The Internal Revenue Service has postponed another furlough day.
Originally, the IRS office was scheduled to close on Aug. 30, but IRS offices will be opened that day for service. This is the second furlough day that has been cancelled.
Identity theft and IRS scams are increasing.
Just this week, my office received another call from a taxpayer who received a notice supposedly from the IRS. The letter looked official and when the person called the number on the letter the person answering the phone gave an identification number. The letter stated that this taxpayer owed money to the IRS and needed to make contact with the number listed on the letter. The taxpayer knew that she did not owe anything to the IRS and was suspicious of the letter.
There are times that specific numbers are given on a letter. However, if you question the contents of a letter claiming to be from the IRS, here are some numbers to verify its authenticity.
General tax information for individuals - 1-800-829-1040
General tax information for businesses - 1-800-829-4933
Taxpayer Advocate - 1-877-777-4778
Each of the above numbers can direct you to an agent who can transfer you to the right department. The scam letters look official and even have the logo of the IRS.

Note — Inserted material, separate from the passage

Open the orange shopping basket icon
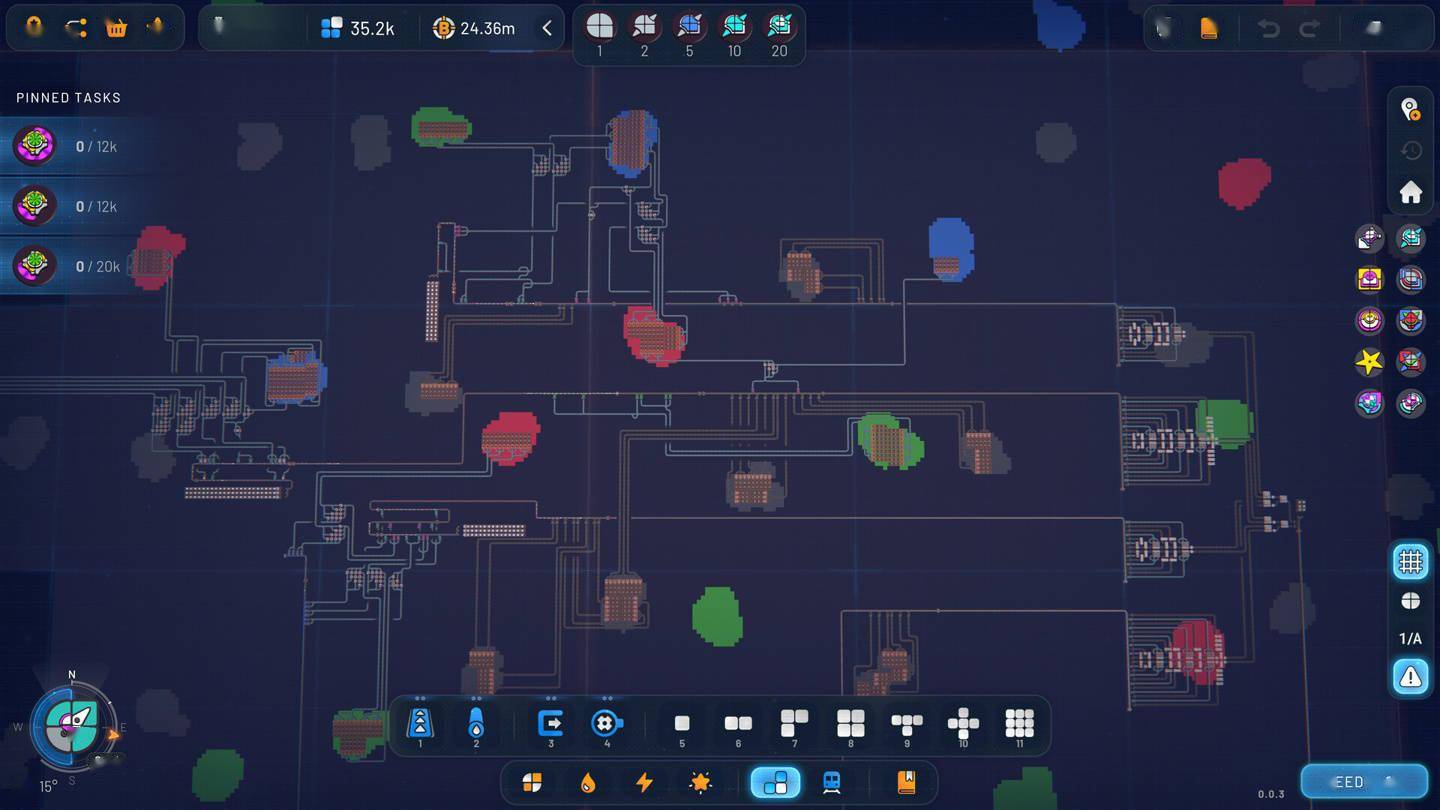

My advice last week was to call the number on the letter, however, if the information in the letter does not seem right, call the general tax information number to get someone from the IRS to review your account.

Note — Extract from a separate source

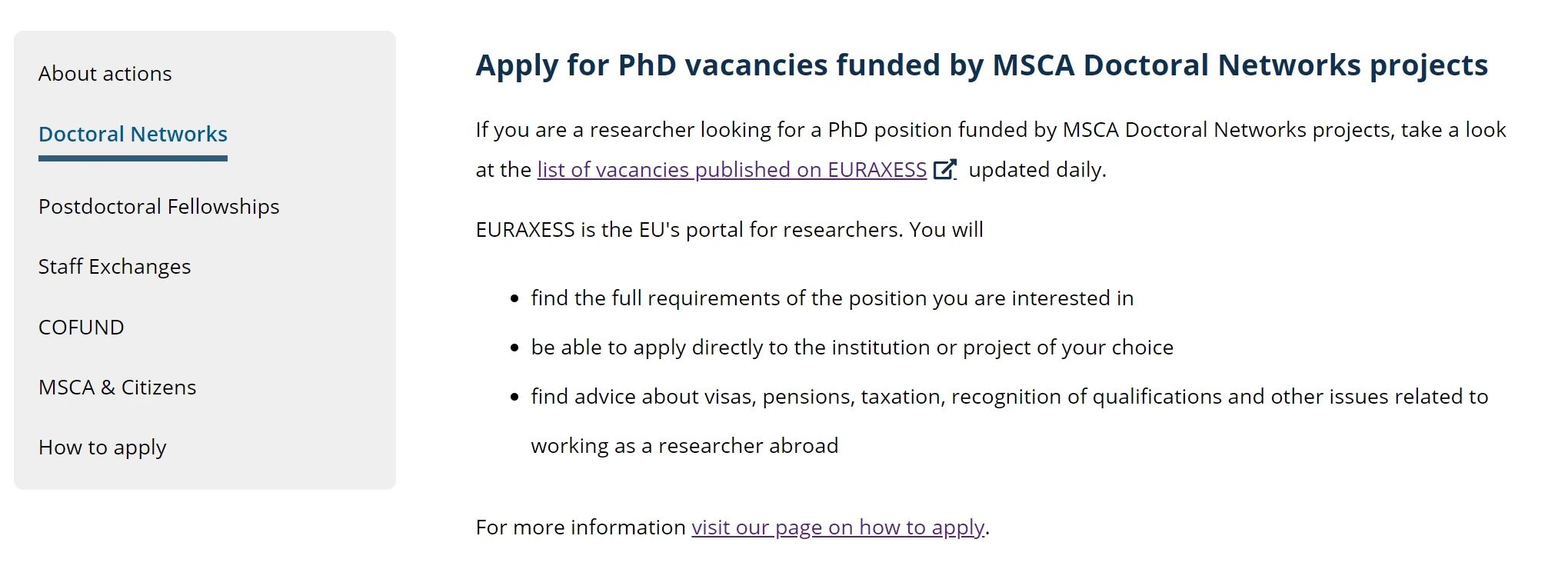Click the For more information text

coord(581,527)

Most taxpayers are anxious when they receive a letter from the IRS and want to take care of the issue immediately. It is important to ensure that the letter is actually from the IRS and not a scam.
Take the time to call the IRS.
The IRS reported in March 2013 that flyers and advertisements for free money from the IRS have been appearing in community churches around the country.
These schemes promise refunds to people with little or no income.
Scammers prey on low income individuals, the elderly and members of church congregations.
In addition to "free money" from the IRS, there have been a number of tax scams involving Social Security.
As these attempts to entice or scare taxpayers increase, it is extremely important to do a due diligence when getting any correspondence from the IRS or Social Security. If you are unsure of a letter's authenticity, contact a tax professional to review the letter and offer assistance.